Gartner Dataquest predicted that five of the eight regional PC markets would show a year-over-year decline in the fourth quarter of 2001, but the news isn’t all bad.
In Latin America, which along with Canada, Japan, Western Europe and the United States was expected to see a decline in the fourth quarter, shipments declined 4.5 percent. But the region did receive a slight boost from Mexico, which grew 6.6 percent from the fourth quarter of 2000.
“Mexico’s PC performance in the fourth quarter was beyond expectations considering the country’s slowing economy. There was strong demand for the top-tier international vendors, and local vendor Lanix, especially from the government sector. It’s early to suggest that the PC industry in Mexico is in the fast track for recovery, but this certainly is a good sign,” said Luis Anavitarte, vice president and research director for Gartner Dataquest’s Latin America group.
Compaq’s shipments in Latin America declined 12.2 percent in 2001, but it still shipped more than three times as many units as its closest competitor. Dell showed the strongest growth among the top-tier vendors, as shipments increased 36.6 percent.
The consumer and business segments of the market, predictably, both had slower growth rates compared to the 1999 to 2000 period. In 2001, the Latin American home PC market grew 6 percent, compared to 77 percent in 2000. The professional segment grew 9 percent in 2001 compared to 34 percent growth in 2000.
Brazil continues to be the No. 1 country in the Latin American region with PC shipments of nearly 3.3 million units, an 18 percent increase from 2000. Local vendors did especially well in Brazil in the second half of 2001. Local vendor Metron was the No. 1 vendor in the country in both the third and fourth quarter. Itautec finished the fourth quarter as the No. 2 vendor in the country. Other local players, Procomp, Alaska, Lanix and Olidata, also grew at the expense of some of the top-tier vendors in their respective markets.
Mexico was the No. 2 country as shipments totaled 1.85 million units, a 2 percent increase from the previous year. The Andean region, especially the countries of Colombia, Peru and Venezuela, consumed 728,000 units, growing 22 percent in the period.
Notebook PC shipments totaled 503,249 units in Latin America in 2001, posting an overall decline of 1.7 percent. HP, Dell and Toshiba had good performances in the notebook PC market, as their shipments during this period increased 186, 98 and 32 percent.

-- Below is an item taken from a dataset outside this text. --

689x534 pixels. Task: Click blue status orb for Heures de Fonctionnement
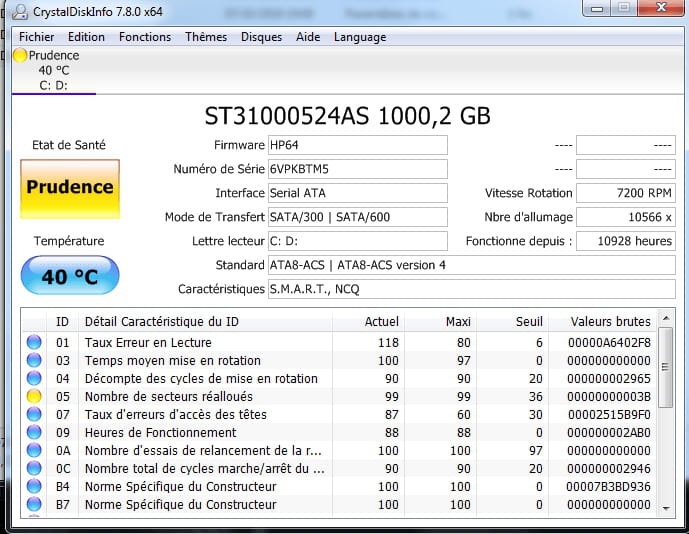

Mexico was the top market for notebook consumption, accounting for 35 percent of the market in Latin America, with 177,185 units, a 3.9 percent increase from 2000.

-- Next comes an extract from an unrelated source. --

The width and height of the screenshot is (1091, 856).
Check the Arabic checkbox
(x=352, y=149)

Dataquest has also released preliminary numbers for the Australian PC market, which has suffered two consecutive quarters of double-digit negative growth. The Australian market showed year on year growth for the fourth quarter of 5.9 percent, and the quarter-on-quarter growth rate compared to the previous year increased at a rate of 10.9 percent.
“The PC market in Australia is still fundamentally weak,” said Andy Woo, PC analyst for Gartner’s Dataquest. “As a result of the current business climate, end users are extending the use of PCs longer than ever before. The market is basically in ‘replacement mode’ and vendors are finding it tougher to penetrate new markets or opportunities.”

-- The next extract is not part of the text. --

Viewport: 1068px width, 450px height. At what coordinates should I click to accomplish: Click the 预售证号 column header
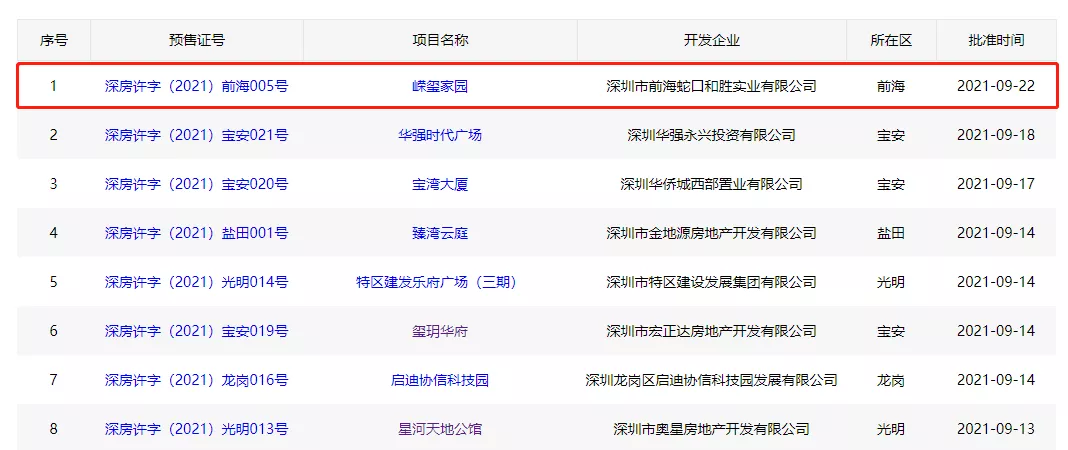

Woo said the overall findings are “encouraging.” Seasonal buying from education and government markets, a growing whitebox segment and better than expected consumer sentiment during the fourth quarter contributed to the overall growth in Q4.
Compaq regained the No. 1 spot in Australia marginally from Dell, however year-on-year growth rates for Compaq declined by 11.9 percent. Dell slipped back into second spot with a year-on-year growth rate of 54.2 percent, albeit from a smaller base in the same period 2000. HP also recorded year-on-year growth of 17.8 percent, capitalizing on the demise of IBM from the home market.